April 5
Roggeveen Discovers Easter Island
Dutch explorer Jacob Roggeveen sighted a remote Pacific island on Easter Sunday 1722, becoming the first European to document contact with Rapa Nui and its monumental stone figures.
Summary
Dutch maritime expeditions in the early 18th century pursued the elusive southern continent Terra Australis while charting Pacific routes for trade and scientific observation. On April 5, 1722, explorer Jacob Roggeveen sighted a remote island while sailing west across the Pacific on Easter Sunday, naming it Paasch-Eyland or Easter Island. His crew recorded approximately 2,000 to 3,000 inhabitants living among giant stone statues known as moai. The visitors noted the island's barren appearance yet found evidence of an established Polynesian society with unique cultural practices. Roggeveen's brief stay marked the first documented European contact with Rapa Nui.
Context
In the early eighteenth century European maritime powers competed to locate new trade routes and resources across the Pacific. The Dutch West India Company backed expeditions in pursuit of the hypothetical southern continent Terra Australis, thought to lie in the southern ocean and offer commercial potential. Roggeveen’s father Arend, a mathematician and student of geography, had earlier secured a patent for such a search and passed his conviction about the land’s existence to his son.
What Happened
On 1 August 1721 Jacob Roggeveen sailed from the Netherlands with three ships—the Arend, Thienhoven, and Afrikaansche Galey—and roughly 223 crew members. After rounding Cape Horn and calling at the Juan Fernández Islands, the fleet turned west along the 27th parallel in search of the reported southern land. On the afternoon of 5 April 1722, Easter Sunday, lookouts sighted an island ahead. Roggeveen named it Paasch-Eyland. The ships anchored offshore and over the next several days islanders approached in canoes. On 9 April a landing party went ashore; misunderstandings led to gunfire that killed several islanders before gifts of cloth restored a measure of calm. The visitors noted the absence of large trees, abundant sweet potatoes and bananas, and dozens of tall stone statues standing on stone platforms.
Aftermath
The expedition continued westward, charting islands in the Tuamotu and Society groups and losing one vessel before reaching Batavia. There Roggeveen was arrested by officials of the Dutch East India Company for infringing its monopoly; after a lawsuit in the Netherlands he received compensation. He returned home in 1723 and published further writings before his death in 1729.
Legacy
Roggeveen’s brief visit supplied the first European record of Rapa Nui and its distinctive moai, fueling later scientific and public interest in Polynesian voyaging and island societies. Subsequent explorers, including James Cook, used the coordinates and descriptions to visit the island, while the failure to locate a southern continent helped close one chapter of speculative geography. The encounter remains a reference point for studies of early modern cross-cultural contact and the environmental history of the Pacific.
Why It Matters
The discovery expanded European knowledge of the Pacific and its peoples, contributing to later voyages of exploration and eventual colonization. It also introduced the outside world to the moai culture, whose mysteries have driven ongoing archaeological and anthropological study of Polynesian migration and environmental adaptation.
Related Questions
Why is the island called Easter Island?
Roggeveen sighted it on Easter Sunday, 5 April 1722, and gave it the Dutch name Paasch-Eyland.
What are the moai?
Large monolithic stone statues carved by the island’s Polynesian inhabitants and placed on coastal platforms.

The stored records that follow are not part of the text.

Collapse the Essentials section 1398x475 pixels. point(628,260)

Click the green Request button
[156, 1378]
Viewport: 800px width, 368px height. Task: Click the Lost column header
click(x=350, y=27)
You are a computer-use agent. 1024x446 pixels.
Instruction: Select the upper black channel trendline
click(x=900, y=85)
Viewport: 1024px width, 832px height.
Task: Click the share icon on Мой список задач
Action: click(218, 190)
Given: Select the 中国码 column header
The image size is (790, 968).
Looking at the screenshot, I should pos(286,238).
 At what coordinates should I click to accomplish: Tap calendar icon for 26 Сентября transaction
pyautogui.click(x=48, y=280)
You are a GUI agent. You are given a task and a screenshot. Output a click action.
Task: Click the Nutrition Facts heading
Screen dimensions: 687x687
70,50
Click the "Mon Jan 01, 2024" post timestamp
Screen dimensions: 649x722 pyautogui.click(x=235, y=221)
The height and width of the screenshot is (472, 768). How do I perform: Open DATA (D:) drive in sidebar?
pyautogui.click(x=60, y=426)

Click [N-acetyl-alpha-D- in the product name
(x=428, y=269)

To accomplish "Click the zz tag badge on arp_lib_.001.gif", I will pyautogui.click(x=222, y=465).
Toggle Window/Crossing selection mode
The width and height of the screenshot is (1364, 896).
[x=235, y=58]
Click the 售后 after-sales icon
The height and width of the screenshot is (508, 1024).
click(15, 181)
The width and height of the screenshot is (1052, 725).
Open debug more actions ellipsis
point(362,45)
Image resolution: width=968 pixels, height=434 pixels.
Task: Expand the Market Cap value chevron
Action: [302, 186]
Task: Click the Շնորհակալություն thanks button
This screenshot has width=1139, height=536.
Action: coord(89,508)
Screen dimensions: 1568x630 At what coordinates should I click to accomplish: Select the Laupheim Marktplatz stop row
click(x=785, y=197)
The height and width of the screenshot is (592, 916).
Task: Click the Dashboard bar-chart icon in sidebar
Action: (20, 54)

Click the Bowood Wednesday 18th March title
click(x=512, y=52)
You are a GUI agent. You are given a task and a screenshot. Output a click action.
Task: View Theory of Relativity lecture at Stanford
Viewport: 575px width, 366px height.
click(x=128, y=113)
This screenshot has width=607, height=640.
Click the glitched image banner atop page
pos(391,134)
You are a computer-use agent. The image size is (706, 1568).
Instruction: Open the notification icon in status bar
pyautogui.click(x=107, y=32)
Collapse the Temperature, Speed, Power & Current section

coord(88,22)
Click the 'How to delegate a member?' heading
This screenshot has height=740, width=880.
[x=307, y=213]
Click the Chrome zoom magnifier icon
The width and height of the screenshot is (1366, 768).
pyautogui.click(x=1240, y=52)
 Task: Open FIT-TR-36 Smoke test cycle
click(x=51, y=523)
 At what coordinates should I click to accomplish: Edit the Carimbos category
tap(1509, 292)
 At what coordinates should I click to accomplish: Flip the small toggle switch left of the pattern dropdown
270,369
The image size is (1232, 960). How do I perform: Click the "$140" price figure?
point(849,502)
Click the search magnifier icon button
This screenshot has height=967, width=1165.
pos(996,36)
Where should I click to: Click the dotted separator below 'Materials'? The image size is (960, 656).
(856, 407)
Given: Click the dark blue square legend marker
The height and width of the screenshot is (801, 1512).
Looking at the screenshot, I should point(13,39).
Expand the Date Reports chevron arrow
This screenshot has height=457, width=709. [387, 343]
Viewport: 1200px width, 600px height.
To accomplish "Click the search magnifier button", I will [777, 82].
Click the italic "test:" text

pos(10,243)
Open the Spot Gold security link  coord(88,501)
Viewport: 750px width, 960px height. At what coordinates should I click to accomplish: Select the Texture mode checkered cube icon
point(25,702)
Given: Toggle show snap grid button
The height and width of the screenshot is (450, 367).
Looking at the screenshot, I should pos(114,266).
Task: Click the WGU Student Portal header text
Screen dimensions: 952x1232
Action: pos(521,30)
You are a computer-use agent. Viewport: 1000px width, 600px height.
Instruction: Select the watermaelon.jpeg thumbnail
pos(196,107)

Did the expedition find the southern continent?
No; the small island did not match expectations for Terra Australis, which later voyages showed did not exist.
How long did Roggeveen stay on the island?
The ships remained nearby for several days, with only one day spent ashore by the landing party.
What happened to Roggeveen afterward?
He continued across the Pacific, reached Batavia, faced legal trouble with the VOC, received compensation, and returned to the Netherlands.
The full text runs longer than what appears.